Computers, Margaret Thatcher & Ice Cream
On 6th May 1949, the Electronic Delay Storage Calculator (EDSAC) ran its first set of programs. This historic British computer calculated a table of square numbers and a list of prime numbers. It was developed by Maurice Wilkes with his team at the University of Cambridge Mathematical Laboratory.
The computer was built on the top floor of a building that was once a dissecting room. As one of the research students (John Bennett) at the time recalls, this had an advantage and a disadvantage to it. On the plus side, the building possessed a large lift which was designed to fit 2 cadavers, making it very spacious. However, during summer the researchers would get sickened by the smell formalin vapour because of the heat warming up the formalin saturated floorboards.
EDSAC was largely financed by J. Lyons and Co., a British restaurant, food, and hotel conglomerate. You may remember Lyon’s biscuits. A little-known Margaret Thatcher used to work there as a chemist before she became an MP (she invented ‘soft-scoop’ ice-cream!). The management at Lyons saw the potential of computing in business applications, given the huge administrative overheads businesses like theirs would carry.
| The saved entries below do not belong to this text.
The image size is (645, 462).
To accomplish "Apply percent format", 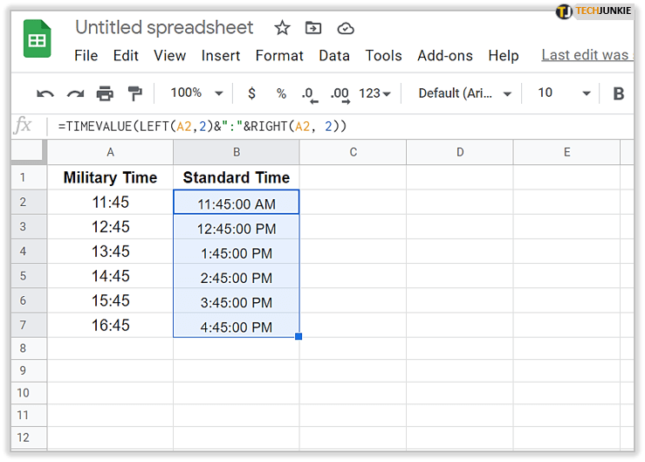I will coord(281,93).
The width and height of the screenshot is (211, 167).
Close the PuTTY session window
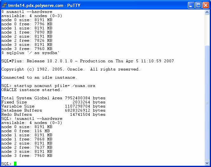click(x=205, y=5)
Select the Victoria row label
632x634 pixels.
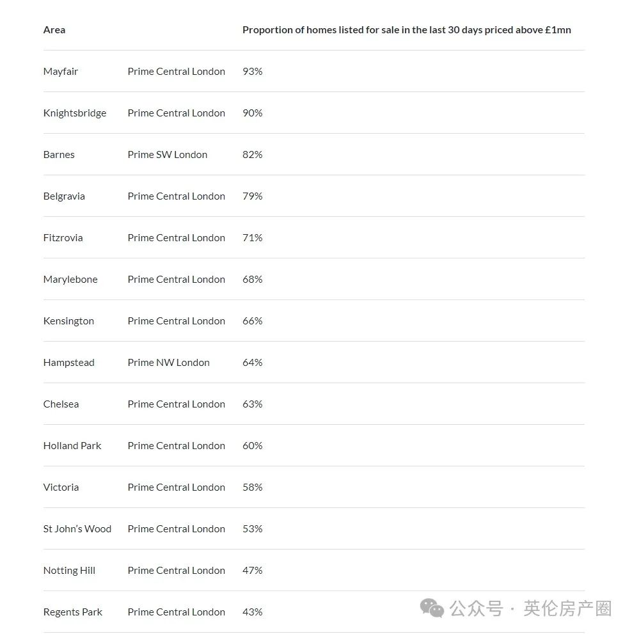point(61,487)
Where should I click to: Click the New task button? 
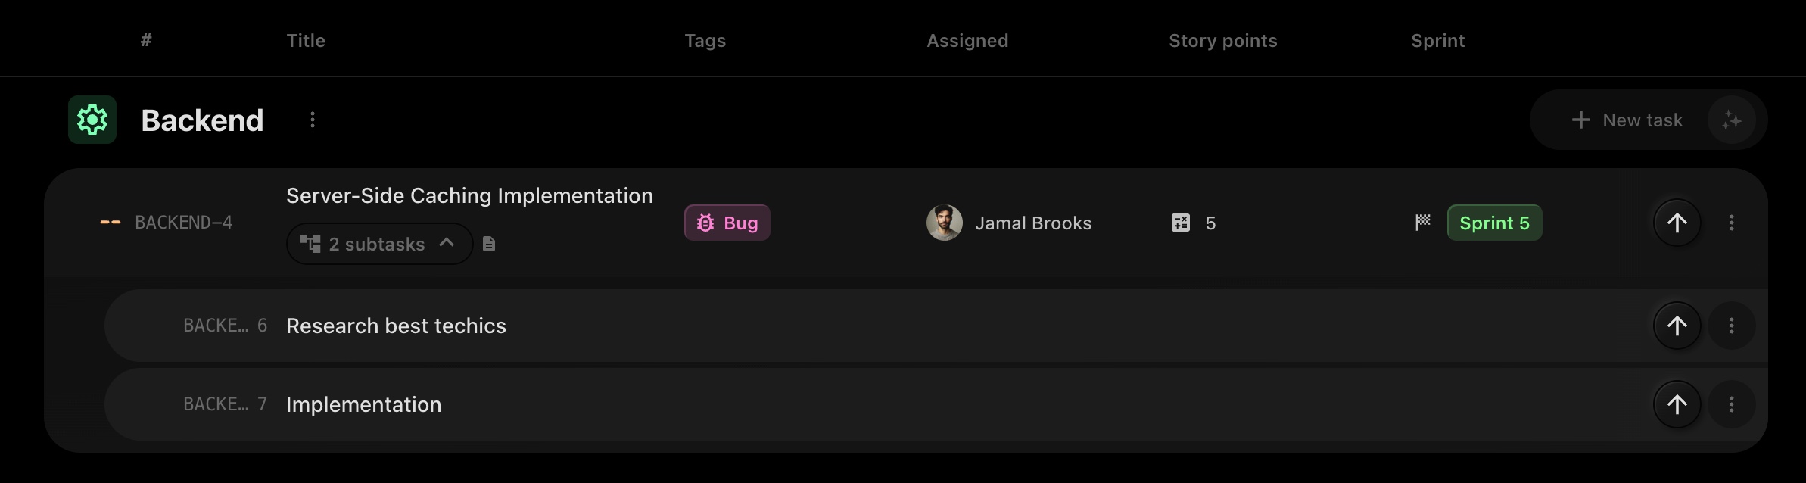[x=1627, y=120]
One of the key contributions of EDSAC to computing in business was the automation of repetitive and time-consuming tasks like payroll calculations or inventory management. These labour-intensive and time-consuming endeavours were costly and prone to errors.
The Lyons company were so enthusiastic that they would go on to build their own stored-program computer – the Lyons Electronic Office I (LEO in 1951. Naturally, EDSAC’s introduction was a newsworthy event for the whole country at the time, likely on the same level as AI technologies like ChatGPT today, and just like today, people back then could not help but speculate what the future would hold.
A June 1949 news article from The Star wrote – ‘The “brain” (referring to the computer) may one day come down to our level and help with our income-tax and book-keeping calculations. But this is speculation and there is no sign of it so far.’
What would that person think now?
But computing isn’t the only field EDSAC had a profound impact on. It was also the first computer used to solve a problem in the field of Biology, when it was used to solve a differential equation relating to gene frequencies.
EDSAC was without a doubt a ground-breaking invention, made possible by the financial support of a foresighted company who recognised its potential for business use. This serves as a reminder of the importance of investing in new technologies to stay competitive.